Tracheostomy Care

A tracheostomy is an opening made in your neck and into your trachea (windpipe) to make it easier for you to breathe. It may be temporary or permanent. These instructions will help you take care of your tracheostomy tube (“trach”), your stoma (the opening in your neck), and the skin around the stoma.  Follow these steps and any other directions you have received.

Cleaning your trach tube and stoma

  • Clean the opening of the trach tube and the skin around it at least once a day. Some doctors will advise cleanings twice daily or more.

  • Choose a clean, well-lighted space near a sink and mirror, and collect the following supplies:

    • Gauze pads or other non-fraying material advised by your doctor

    • Cotton swabs

    • Trach tube brush

    • Bowl filled with normal saline solution. Your doctor may advise a mixture of equal parts normal saline and hydrogen peroxide, so it is important to identify his or her preference.

    • Wash your hands with soap and warm water. Put on clean, disposable, powderless gloves.

  • Remove the inner cannula (the tube that slides into your trach opening).

    • Hold the neck plate with one hand. With the other hand, unlock the inner cannula. Gently remove the inner cannula.

  • Clean the inner cannula.

    • Soak the reusable inner cannula in the bowl of normal saline or hydrogen peroxide and normal saline mixture as directed by your doctor. This is a common mixture, although many doctors now advise using normal saline only. Others may advise using the mixture of hydrogen peroxide and normal saline only if needed to remove secretions on the inner cannula. Ask your doctor which approach he or she prefers.

    • Disposable inner cannulas do not need to be cleaned as they are meant for one time use. If you have a metal inner cannula, don't use hydrogen peroxide as it can cause pitting, rather use only normal saline.

    • Clean the inner cannula with a trach tube brush. Don't use a toothbrush. Rinse with normal saline solution to remove hydrogen peroxide and debris.

    • Put the wet inner cannula back into the outer cannula. Lock the inner cannula in place.

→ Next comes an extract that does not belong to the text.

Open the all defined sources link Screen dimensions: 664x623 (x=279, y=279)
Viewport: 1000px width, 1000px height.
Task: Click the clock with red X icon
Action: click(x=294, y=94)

  • Clean your neck plate and skin.

    • Remove the gauze pad from behind the neck plate. Assess the area for evidence of skin breakdown or infection. Clean the neck plate and the skin under it. Use clean gauze pads or other non-fraying material dabbed in normal saline solution. A thorough cleaning technique you may consider involves cleaning the stoma in a step-wise fashion, one quarter at a time. Start at the 12 o'clock position wiping to the 3 o'clock position, then with a new gauze pad for each section, clean from 12 o'clock to 9 o'clock followed by the 3 o'clock to 6 o'clock position and lastly from the 9 o'clock to 6 o'clock position. Gently pat the skin dry. This pattern can be followed on the surrounding skin and tube flange.

    • Put a clean, pre-cut gauze pad under the neck plate. This pad protects your skin. Don't cut a gauze pad because the frayed edged increases the risk for infection.

Clearing a mucous plug

It is normal to have some mucus in your airway, but mucus can build up and thicken. If this happens, your trach tube can become plugged. Follow these steps and any other guidelines you have been given to clear your trach tube.

Find a clean, well-lighted space near a sink and mirror, and collect the following supplies:

  • Suction machine

  • Clean suction catheter (tube). Your doctor will instruct you on which type of catheter and suction process is appropriate for your trach tube.

  • Small bowl of normal saline solution.

  • Wash your hands with soap and warm water. Put on clean, disposable, powderless gloves.

Turn on the suction machine to the pressure setting you were given.

  • Attach the suction catheter to the suction machine.

  • Ensure the suction is working by dipping the catheter tip into the normal saline solution in the bowl.

  • Take a few deep breaths to fill your lungs with oxygen.

  • Gently insert the catheter into your trach tube. While you are inserting the catheter, don't suction. Stop inserting the catheter when you start to cough.

  • Apply suction. At the same time, slowly pull the catheter out of your trach tube. Rotate the catheter as you pull it all the way out.

  • Take 5 to 10 seconds to remove the catheter completely. If you need to suction again, relax and breathe for 30 seconds to a few minutes, then start over.

  • Before suctioning again, rinse the catheter with normal saline.

  • When you are finished, turn off the suction machine. Discard the used catheter, water and gloves.

When to call your healthcare provider

Return promptly or contact your doctor if any of the following occur:

  • Shortness of breath, trouble breathing or wheezing that does not respond to breathing treatments

  • Severe, prolonged coughing spells

  • Red, painful, or bleeding stoma

  • Swelling of the skin around the stoma

  • Fever of 100.4ºF (38ºC) or higher, or as directed by your healthcare provider

  • Coughing up yellow, smelly, bloody or thick mucus

  • Blocked tracheostomy tube that you cannot clear with suctioning

  • Tracheostomy tube falls out and cannot be replaced

Call 911

Call 911 or get immediate medidcal care if you are having significant trouble breathing, either from a blocked tracheostomy tube or an underlying disease.